AUSZUG:
Die Beklagte kündigte das Arbeitsverhältnis mit Schreiben vom 28. Februar 1995, dem Kläger zugegangen am 1. März 1995, außerordentlich fristlos, hilfsweise ordentlich zum 30. Juni 1995.

Mit der am 14. März 1995 beim Arbeitsgericht eingegangenen und der Beklagten am 4. April 1995 zugestellten Kündigungsschutzklage macht der Kläger geltend, die Kündigung sei insgesamt unwirksam. Der Personalrat sei nicht ordnungsgemäß unterrichtet worden, weil ihm weder die Empfehlung des Ehrenausschusses noch das Schreiben des Klägers vom 19. Oktober 1994 an Ehrenausschuß und Präsidentin (vollständig) vorgelegt worden sei. Ein Festhalten am Arbeitsverhältnis und seine Weiterbeschäftigung seien der Beklagten nicht unzumutbar. Der ordentlichen Kündigung fehle es an einem rechtfertigenden Grund. Bei den Angaben im Personalfragebogen sei ihm die Verpflichtungserklärung von 1974 nicht mehr erinnerlich gewesen.

Der Kläger hat beantragt

festzustellen, daß das Arbeitsverhältnis der Parteien weder durch die außerordentliche noch durch die ordentliche Kündigung der Beklagten vom 28. Februar 1995 aufgelöst worden sei.

Die Beklagte hat beantragt, die Klage abzuweisen. Sie vertritt die Auffassung, die Beteiligung des Personalrats sei sowohl bezüglich der außerordentlichen wie insbesondere auch hinsichtlich der ordentlichen Kündigung ordnungsgemäß erfolgt. Die maßgeblichen Kündigungsgründe seien dem Personalrat substantiiert mitgeteilt worden. Der Kläger sei von 1974 bis 1976 und dann wieder ab 1982 für das MfS tätig gewesen. Er habe vielfach über Personen seines Umfeldes berichtet. Deshalb erscheine ein Festhalten am Arbeitsverhältnis unzumutbar. Dessen Fortsetzung bis zum Ablauf der Kündigungsfrist sei ferner deswegen unzumutbar, weil der Kläger die Fragen nach einer Zusammenarbeit mit dem MfS und nach einer Verpflichtungserklärung wahrheitswidrig wiederholt verneint habe. Jedenfalls sei die ordentliche Kündigung aus diesem Grunde gerechtfertigt.

ARBEITSAUFTRAG:
Schreib den Auszug über den Streit um die Kündigung des Klägers weiter, und zwar direkt im Anschluss an seinen letzten Satz.

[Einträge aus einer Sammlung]
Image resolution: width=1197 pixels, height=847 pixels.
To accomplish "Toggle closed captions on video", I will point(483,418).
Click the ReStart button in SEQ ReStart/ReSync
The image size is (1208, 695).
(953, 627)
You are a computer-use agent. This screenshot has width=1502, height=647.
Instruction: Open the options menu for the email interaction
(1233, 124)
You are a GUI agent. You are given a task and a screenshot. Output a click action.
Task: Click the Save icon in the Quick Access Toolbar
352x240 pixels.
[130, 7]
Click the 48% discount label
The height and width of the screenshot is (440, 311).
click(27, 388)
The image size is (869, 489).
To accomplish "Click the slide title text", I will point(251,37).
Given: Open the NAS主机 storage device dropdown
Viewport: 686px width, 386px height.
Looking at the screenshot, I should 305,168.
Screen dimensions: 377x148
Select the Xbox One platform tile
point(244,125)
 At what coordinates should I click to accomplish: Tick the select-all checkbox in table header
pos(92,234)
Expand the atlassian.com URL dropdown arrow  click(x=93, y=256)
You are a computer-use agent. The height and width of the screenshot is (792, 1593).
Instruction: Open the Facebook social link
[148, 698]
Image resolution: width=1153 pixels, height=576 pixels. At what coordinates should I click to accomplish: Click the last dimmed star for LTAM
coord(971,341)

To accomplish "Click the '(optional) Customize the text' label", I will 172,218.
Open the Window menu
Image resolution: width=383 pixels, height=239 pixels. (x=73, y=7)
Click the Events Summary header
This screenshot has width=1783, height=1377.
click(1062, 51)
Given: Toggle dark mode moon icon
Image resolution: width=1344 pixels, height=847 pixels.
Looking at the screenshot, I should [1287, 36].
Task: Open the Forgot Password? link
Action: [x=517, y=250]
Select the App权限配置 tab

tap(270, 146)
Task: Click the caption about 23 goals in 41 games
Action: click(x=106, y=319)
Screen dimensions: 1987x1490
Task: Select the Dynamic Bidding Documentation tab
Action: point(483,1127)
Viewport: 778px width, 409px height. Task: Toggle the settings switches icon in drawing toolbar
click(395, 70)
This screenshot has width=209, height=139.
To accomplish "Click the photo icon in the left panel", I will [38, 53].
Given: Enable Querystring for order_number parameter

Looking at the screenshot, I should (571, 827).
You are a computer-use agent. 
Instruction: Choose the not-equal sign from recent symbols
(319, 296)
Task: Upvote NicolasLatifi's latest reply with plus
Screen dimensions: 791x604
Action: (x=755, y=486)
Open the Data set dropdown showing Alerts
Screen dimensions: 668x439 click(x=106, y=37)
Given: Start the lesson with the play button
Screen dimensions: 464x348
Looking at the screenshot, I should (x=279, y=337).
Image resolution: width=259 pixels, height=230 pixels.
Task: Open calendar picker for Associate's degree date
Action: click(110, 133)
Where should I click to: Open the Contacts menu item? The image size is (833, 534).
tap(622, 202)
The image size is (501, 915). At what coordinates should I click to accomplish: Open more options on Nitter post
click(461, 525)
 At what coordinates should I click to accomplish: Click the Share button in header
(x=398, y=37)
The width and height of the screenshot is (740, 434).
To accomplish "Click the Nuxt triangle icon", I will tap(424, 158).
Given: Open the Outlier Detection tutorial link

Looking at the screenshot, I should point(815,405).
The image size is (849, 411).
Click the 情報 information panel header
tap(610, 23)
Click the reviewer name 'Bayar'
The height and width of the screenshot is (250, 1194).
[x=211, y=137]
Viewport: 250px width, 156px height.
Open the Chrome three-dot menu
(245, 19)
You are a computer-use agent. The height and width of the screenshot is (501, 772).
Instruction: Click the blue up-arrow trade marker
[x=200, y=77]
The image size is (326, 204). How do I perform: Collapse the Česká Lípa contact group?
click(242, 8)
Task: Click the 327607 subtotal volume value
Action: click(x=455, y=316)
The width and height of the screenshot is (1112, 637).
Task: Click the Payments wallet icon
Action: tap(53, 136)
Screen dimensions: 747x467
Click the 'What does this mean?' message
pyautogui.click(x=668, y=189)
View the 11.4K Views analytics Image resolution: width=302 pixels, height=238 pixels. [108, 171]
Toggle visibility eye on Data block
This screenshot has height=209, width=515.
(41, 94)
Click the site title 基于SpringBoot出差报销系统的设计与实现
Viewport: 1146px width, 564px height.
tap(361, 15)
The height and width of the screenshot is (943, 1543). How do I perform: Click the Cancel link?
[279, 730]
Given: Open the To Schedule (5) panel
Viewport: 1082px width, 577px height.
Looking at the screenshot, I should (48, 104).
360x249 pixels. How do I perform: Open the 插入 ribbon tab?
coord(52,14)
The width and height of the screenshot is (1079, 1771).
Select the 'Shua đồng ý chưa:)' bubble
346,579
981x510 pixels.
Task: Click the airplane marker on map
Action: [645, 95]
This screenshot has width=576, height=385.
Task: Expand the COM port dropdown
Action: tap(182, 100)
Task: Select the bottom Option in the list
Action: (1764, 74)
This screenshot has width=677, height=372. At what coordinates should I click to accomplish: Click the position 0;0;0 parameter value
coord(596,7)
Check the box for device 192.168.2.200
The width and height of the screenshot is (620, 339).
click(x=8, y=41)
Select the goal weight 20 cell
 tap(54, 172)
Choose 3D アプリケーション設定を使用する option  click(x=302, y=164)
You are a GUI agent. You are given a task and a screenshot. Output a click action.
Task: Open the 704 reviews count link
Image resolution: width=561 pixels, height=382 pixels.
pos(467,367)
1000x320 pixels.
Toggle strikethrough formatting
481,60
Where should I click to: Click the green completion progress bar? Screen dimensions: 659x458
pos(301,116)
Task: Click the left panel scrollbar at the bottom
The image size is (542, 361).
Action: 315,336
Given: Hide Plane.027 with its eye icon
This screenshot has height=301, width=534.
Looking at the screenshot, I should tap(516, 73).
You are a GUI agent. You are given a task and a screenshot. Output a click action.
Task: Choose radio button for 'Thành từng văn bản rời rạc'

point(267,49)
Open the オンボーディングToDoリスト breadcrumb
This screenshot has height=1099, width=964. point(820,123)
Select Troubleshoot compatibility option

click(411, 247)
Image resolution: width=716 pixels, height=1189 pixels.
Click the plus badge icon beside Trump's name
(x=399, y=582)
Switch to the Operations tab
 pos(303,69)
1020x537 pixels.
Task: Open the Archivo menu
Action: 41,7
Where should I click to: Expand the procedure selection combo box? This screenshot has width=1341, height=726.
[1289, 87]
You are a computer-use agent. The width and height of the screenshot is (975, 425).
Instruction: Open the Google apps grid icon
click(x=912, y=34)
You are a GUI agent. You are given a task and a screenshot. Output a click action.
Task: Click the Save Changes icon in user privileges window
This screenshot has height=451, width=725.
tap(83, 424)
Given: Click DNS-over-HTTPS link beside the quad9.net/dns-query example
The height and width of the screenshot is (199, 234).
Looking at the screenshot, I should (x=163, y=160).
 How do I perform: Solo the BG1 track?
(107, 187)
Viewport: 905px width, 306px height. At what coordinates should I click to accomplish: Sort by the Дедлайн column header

ANTWORT:
Die Vorinstanzen haben der Klage stattgegeben. Mit der vom Landesarbeitsgericht zugelassenen Revision hält die Beklagte an ihrem Klageabweisungsantrag fest.

 

Entscheidungsgründe

Die Revision ist begründet. Sie führt zur Aufhebung des angefochtenen Urteils und zur Zurückverweisung des Rechtsstreits an das Landesarbeitsgericht.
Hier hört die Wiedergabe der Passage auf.